*EXERCISE*
Copy the data as given. No line may be skipped.

[Dataset records]
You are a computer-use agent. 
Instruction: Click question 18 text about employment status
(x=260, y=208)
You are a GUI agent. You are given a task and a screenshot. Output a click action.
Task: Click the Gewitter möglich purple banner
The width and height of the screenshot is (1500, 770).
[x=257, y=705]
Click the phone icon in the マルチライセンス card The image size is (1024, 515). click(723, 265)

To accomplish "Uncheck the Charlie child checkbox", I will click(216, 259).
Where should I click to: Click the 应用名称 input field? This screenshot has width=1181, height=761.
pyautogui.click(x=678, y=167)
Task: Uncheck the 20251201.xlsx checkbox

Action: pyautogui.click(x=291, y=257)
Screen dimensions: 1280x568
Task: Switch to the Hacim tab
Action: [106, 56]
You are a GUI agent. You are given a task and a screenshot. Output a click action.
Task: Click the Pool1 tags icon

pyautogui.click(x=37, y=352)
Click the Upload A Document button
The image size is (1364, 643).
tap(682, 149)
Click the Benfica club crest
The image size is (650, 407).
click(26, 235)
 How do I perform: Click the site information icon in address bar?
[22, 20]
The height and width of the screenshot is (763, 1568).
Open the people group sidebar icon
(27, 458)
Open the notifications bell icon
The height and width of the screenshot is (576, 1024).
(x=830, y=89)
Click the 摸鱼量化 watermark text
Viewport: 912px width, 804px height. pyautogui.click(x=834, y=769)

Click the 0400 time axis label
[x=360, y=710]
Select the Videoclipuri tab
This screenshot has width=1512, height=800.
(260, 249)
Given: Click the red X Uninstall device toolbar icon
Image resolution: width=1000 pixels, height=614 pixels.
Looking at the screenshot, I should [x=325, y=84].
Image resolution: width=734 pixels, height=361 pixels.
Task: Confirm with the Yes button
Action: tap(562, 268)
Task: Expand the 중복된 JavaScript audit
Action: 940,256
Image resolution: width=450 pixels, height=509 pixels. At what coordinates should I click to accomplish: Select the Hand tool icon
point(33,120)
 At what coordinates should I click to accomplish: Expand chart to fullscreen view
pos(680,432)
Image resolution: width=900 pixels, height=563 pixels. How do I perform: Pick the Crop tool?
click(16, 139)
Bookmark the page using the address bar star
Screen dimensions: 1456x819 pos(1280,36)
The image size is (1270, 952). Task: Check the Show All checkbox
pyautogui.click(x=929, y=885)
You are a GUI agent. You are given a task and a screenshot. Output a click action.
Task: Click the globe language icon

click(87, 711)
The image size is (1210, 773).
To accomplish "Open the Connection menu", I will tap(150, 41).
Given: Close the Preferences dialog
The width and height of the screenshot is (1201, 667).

*EXERCISE RESPONSE*
You are a computer-use agent. 
Instruction: Click question 18 text about employment status
(x=260, y=208)
You are a GUI agent. You are given a task and a screenshot. Output a click action.
Task: Click the Gewitter möglich purple banner
The width and height of the screenshot is (1500, 770).
[x=257, y=705]
Click the phone icon in the マルチライセンス card The image size is (1024, 515). click(723, 265)

To accomplish "Uncheck the Charlie child checkbox", I will click(216, 259).
Where should I click to: Click the 应用名称 input field? This screenshot has width=1181, height=761.
pyautogui.click(x=678, y=167)
Task: Uncheck the 20251201.xlsx checkbox

Action: pyautogui.click(x=291, y=257)
Screen dimensions: 1280x568
Task: Switch to the Hacim tab
Action: [106, 56]
You are a GUI agent. You are given a task and a screenshot. Output a click action.
Task: Click the Pool1 tags icon

pyautogui.click(x=37, y=352)
Click the Upload A Document button
The image size is (1364, 643).
tap(682, 149)
Click the Benfica club crest
The image size is (650, 407).
click(26, 235)
 How do I perform: Click the site information icon in address bar?
[22, 20]
The height and width of the screenshot is (763, 1568).
Open the people group sidebar icon
(27, 458)
Open the notifications bell icon
The height and width of the screenshot is (576, 1024).
(x=830, y=89)
Click the 摸鱼量化 watermark text
Viewport: 912px width, 804px height. pyautogui.click(x=834, y=769)

Click the 0400 time axis label
[x=360, y=710]
Select the Videoclipuri tab
This screenshot has width=1512, height=800.
(260, 249)
Given: Click the red X Uninstall device toolbar icon
Image resolution: width=1000 pixels, height=614 pixels.
Looking at the screenshot, I should [x=325, y=84].
Image resolution: width=734 pixels, height=361 pixels.
Task: Confirm with the Yes button
Action: tap(562, 268)
Task: Expand the 중복된 JavaScript audit
Action: 940,256
Image resolution: width=450 pixels, height=509 pixels. At what coordinates should I click to accomplish: Select the Hand tool icon
point(33,120)
 At what coordinates should I click to accomplish: Expand chart to fullscreen view
pos(680,432)
Image resolution: width=900 pixels, height=563 pixels. How do I perform: Pick the Crop tool?
click(16, 139)
Bookmark the page using the address bar star
Screen dimensions: 1456x819 pos(1280,36)
The image size is (1270, 952). Task: Check the Show All checkbox
pyautogui.click(x=929, y=885)
You are a GUI agent. You are given a task and a screenshot. Output a click action.
Task: Click the globe language icon

click(87, 711)
The image size is (1210, 773).
To accomplish "Open the Connection menu", I will tap(150, 41).
Given: Close the Preferences dialog
The width and height of the screenshot is (1201, 667).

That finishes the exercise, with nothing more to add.